Rosenstein did not want to write memo justifying Comey firing – new book

The deputy attorney general, Rod Rosenstein, privately complained that he was ordered by president to write the notorious memo justifying the firing of the FBI director James Comey, according to Comey’s former deputy.

Andrew McCabe writes in a new book that Rosenstein, who has publicly defended the memo, lamented that the president had directed him to rationalise Comey’s dismissal, which is now the subject of inquiries into whether Trump obstructed justice.

Rosenstein made his remarks in a private meeting at the justice department on 12 May 2017, according to McCabe’s memoir, which also accuses Trump of operating like a criminal mob boss and of unleashing a “strain of insanity” in American public life.

McCabe recalls Rosenstein being “glassy-eyed”, visibly upset and sounding emotional after coming to believe the White House was using him as a scapegoat for Comey’s dismissal.

“He said it wasn’t his idea. The president had ordered him to write the memo justifying the firing,” McCabe writes. Rosenstein said he was having trouble sleeping, McCabe writes. “There’s no one here that I can trust,” he is quoted as saying.

McCabe’s book, The Threat: How the FBI Protects America in the Age of Terror and Trump, is due on sale later this month. A copy was obtained by the Guardian prior to its release.

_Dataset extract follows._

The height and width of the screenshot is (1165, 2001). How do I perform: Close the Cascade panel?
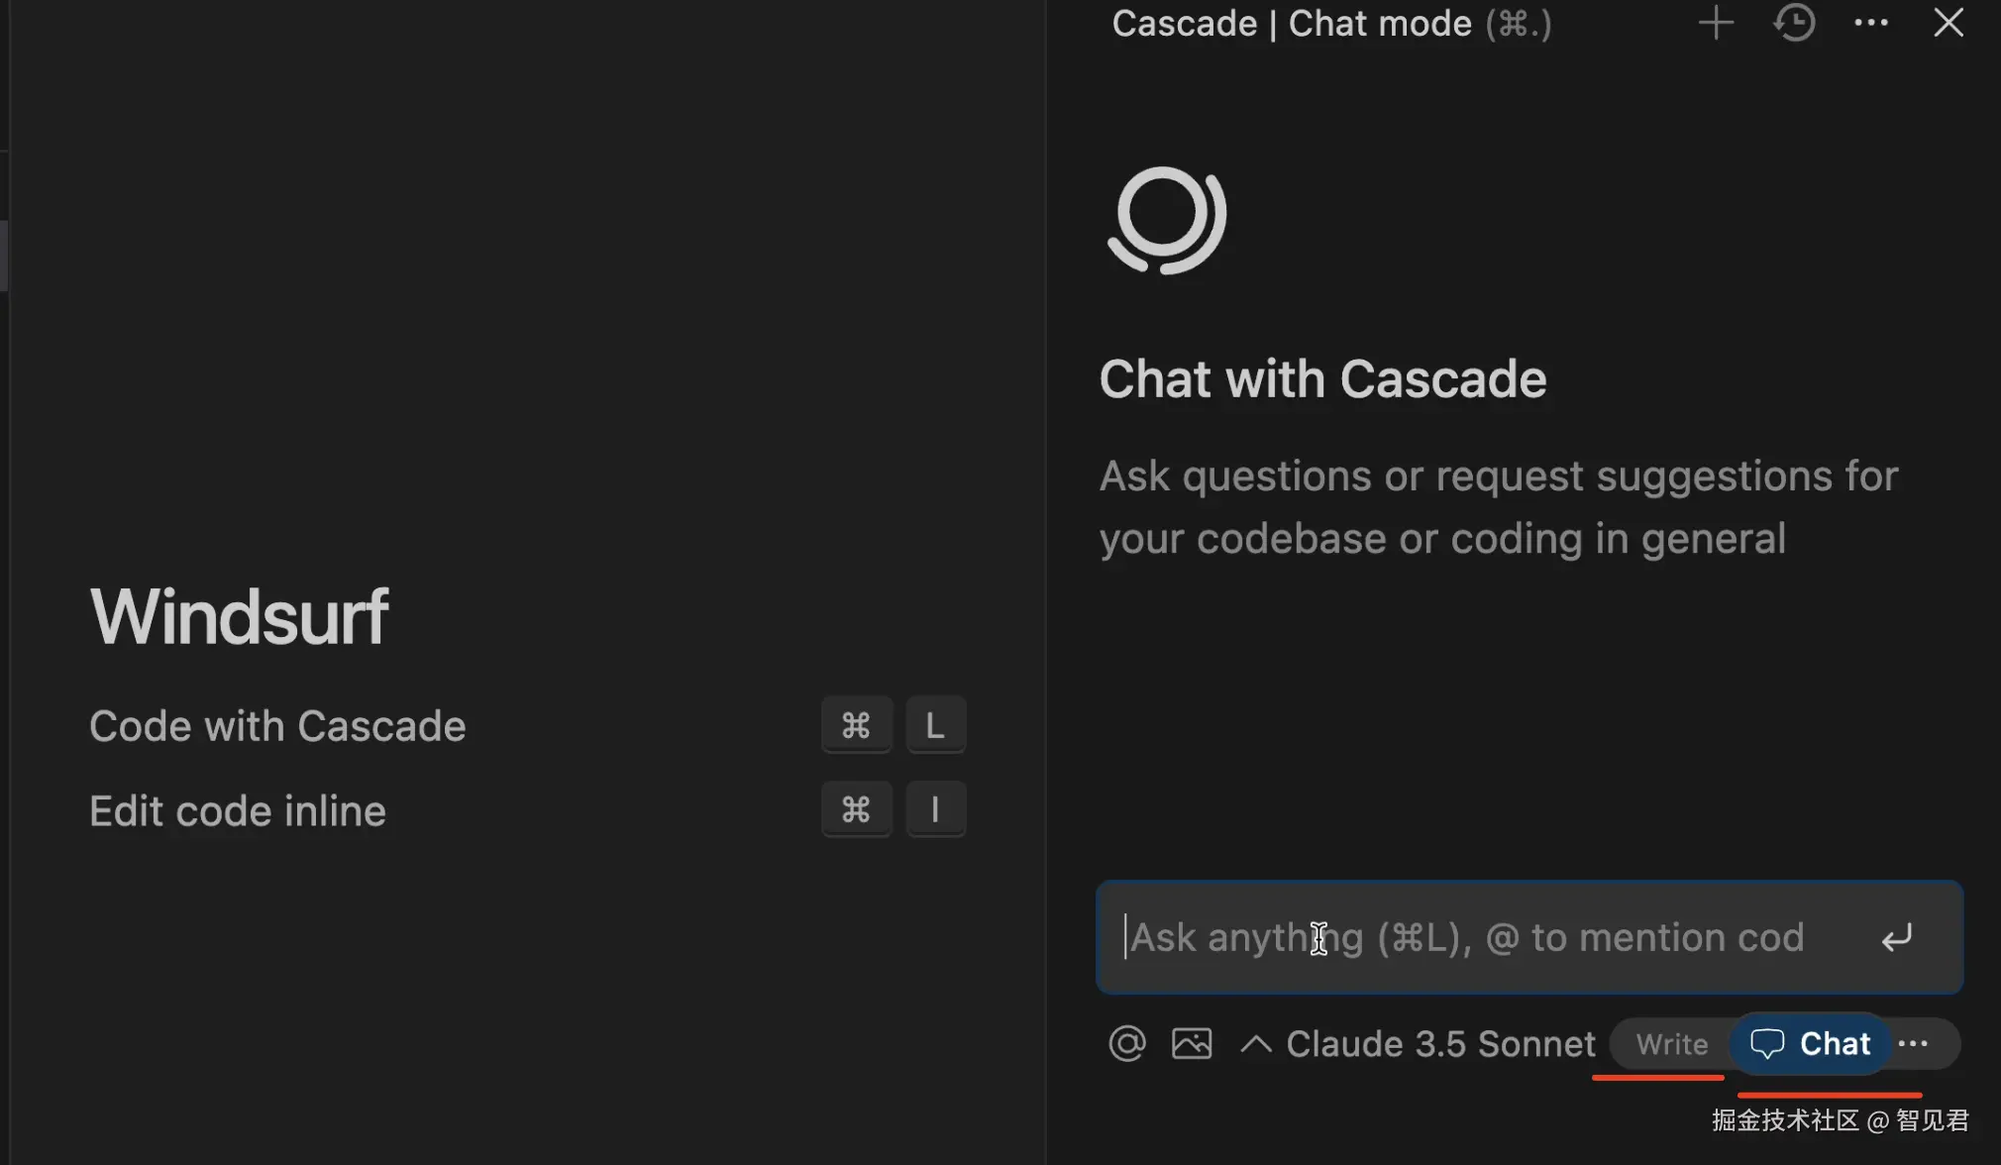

The account supports reports last year that Rosenstein was left “shaken” by his role in Comey’s firing. It provides the strongest indication so far that Rosenstein’s private view on the memo clashed with his testimony to Congress saying: “I wrote it. I believe it. I stand by it.”

His memo was cited by Trump as a reason to fire Comey over his handling of the inquiry into Hillary Clinton’s email use as secretary of state. Trump later said that he in fact fired Comey for pursuing the investigation into his presidential campaign’s links with Russia.

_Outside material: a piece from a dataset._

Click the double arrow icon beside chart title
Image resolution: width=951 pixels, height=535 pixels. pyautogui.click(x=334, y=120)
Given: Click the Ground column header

At the time, the White House flatly denied that Trump had directed Rosenstein to write a justification for firing Comey. “It was all him,” Sean Spicer, the then press secretary, said of Rosenstein.

Five days after his emotional remarks, Rosenstein appointed Robert Mueller, the special counsel, to take over the inquiry into whether Trump’s team coordinated with Russia’s interference in the 2016 election. US authorities concluded Russia aimed to help Trump.

Mueller is also known to be investigating whether Trump sought to obstruct justice by firing Comey and taking other steps to impede the investigation.

McCabe, a 22-year FBI veteran who was fired after internal investigators said he had been dishonest, is scathing about a president he views as posing a threat to the country. He accuses Trump of undermining the FBI out of fear and diminishing the rule of law.

In his sharpest criticism, McCabe writes that after firing Comey, Trump and the White House counsel, Don McGahn, acted like mobsters by in effect offering McCabe protection in return for loyalty.